What first drew you to Maeving?
When the Maeving RM1 came along, a friend of mine enthusiastically said, 'have you seen these bikes,' and so I took a look at it. I just loved the whole design; it looks very much like a Triumph.
For many years I've always thought about buying my own bike. The whole idea that this was electric, but it didn't look like a scooter, appealed because I don't like scooters. It just felt like a proper bike. So it was the right time to go for it.
It really feels like you're on the road which is how I felt when I was on the back of a massive Yamaha. So for me, it's been a really beautiful transition from being on the back to having my own.
How has the Maeving RM1 impacted your life?
For me, it's come at a time where it's given me a real different stage of life. While I didn't drink a lot, I enjoyed a glass of wine, but since January 2023 I haven't drank anything.
The way I see it, if I want to be on a motorbike, I need to be compos mentis. I've really enjoyed it, it's just so great. I ride into London every day and, even when it's raining, you just kind of appreciate everything more.
It's beautiful, it's literally been life changing. I love being on the bike. It's made my life so much easier and seems to save me an absolute bloody fortune.
Did you have any concerns about getting onto a motorcycle for the first time?
I think, even if you cycle in London, there is always an element of risk. But I'm 52 years old, and my days of pushing it to the limit are not as to the fore as they were when I was younger.

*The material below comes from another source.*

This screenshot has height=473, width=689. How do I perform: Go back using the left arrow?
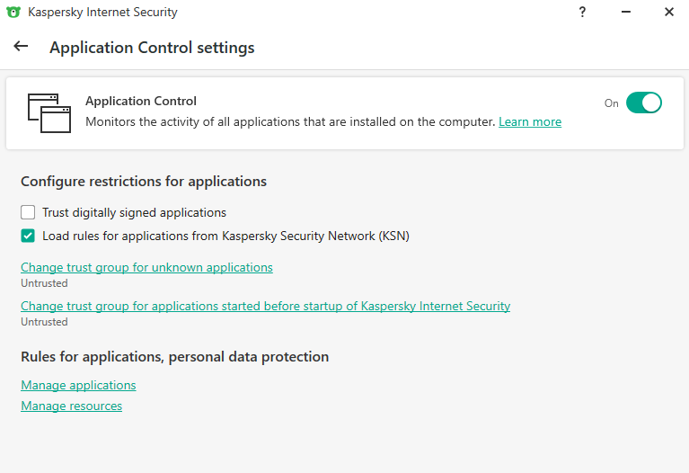click(x=21, y=47)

I like that Maeving allows you to be quite leisurely and the nature of being on a bike is that you don't really have to rush that much.

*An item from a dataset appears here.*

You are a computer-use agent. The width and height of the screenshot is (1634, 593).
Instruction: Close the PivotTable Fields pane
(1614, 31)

The good thing with the Maeving is that there's only a seat for one. It's mine and I don't take anyone else on it, although everyone wants to sit on it. If they do, the first thing they say is always that it's really comfortable, as if it's not going to be, of course. It's your own armchair.
Has the Maeving RM1 helped with your busy work schedule?
I don't use any other mode of transport at all. I use the bike everyday. On Saturday and Sunday I have a radio show on Classic FM and I can park it underneath Global in Leicester Square. It's brilliant. I ride straight into the building, present the show, then drive home.
I had a gig at the Royal Albert Hall a month ago and I decided that I was going to turn up in my dinner jacket. They told me there is a car park underneath which only has four spaces for cars but does have room for bikes. So, for the first time in my life, I drove into the Albert Hall on my Maeving, with it only being a 10 minute journey from where I live.
I rode down underneath the Hall, the doors opened, I parked the bike, walked up a flight of stairs to my dressing room, took my helmet off and walked onstage to do the gig.
Then afterwards, put my helmet back on, walked downstairs, and rode the bike straight out. I didn't see anyone. It was amazing. You can only do that on a motorcycle.
What has surprised you the most about the Maeving RM1?
The thing that has surprised me most is that everyone wants to talk to you about it. Everyone thinks it looks amazing. I'm proud to own one, really, because I love that it's still the early days for the company.
Has riding a motorcycle through London changed your perception on the city itself?
It has because you see things differently. There's a horrible expression that you've got the wind in your hair and all that business. But I get it now. I get that exact feeling every morning. I come out of my house, drive down my road, and then I'm on my way to London. When I reach the dreaded Hammersmith flyover, I literally feel grateful to be on it. Not many can say that.
Lastly, sum up the feeling of riding the Maeving RM1 in three words:
Free, unique, majestic.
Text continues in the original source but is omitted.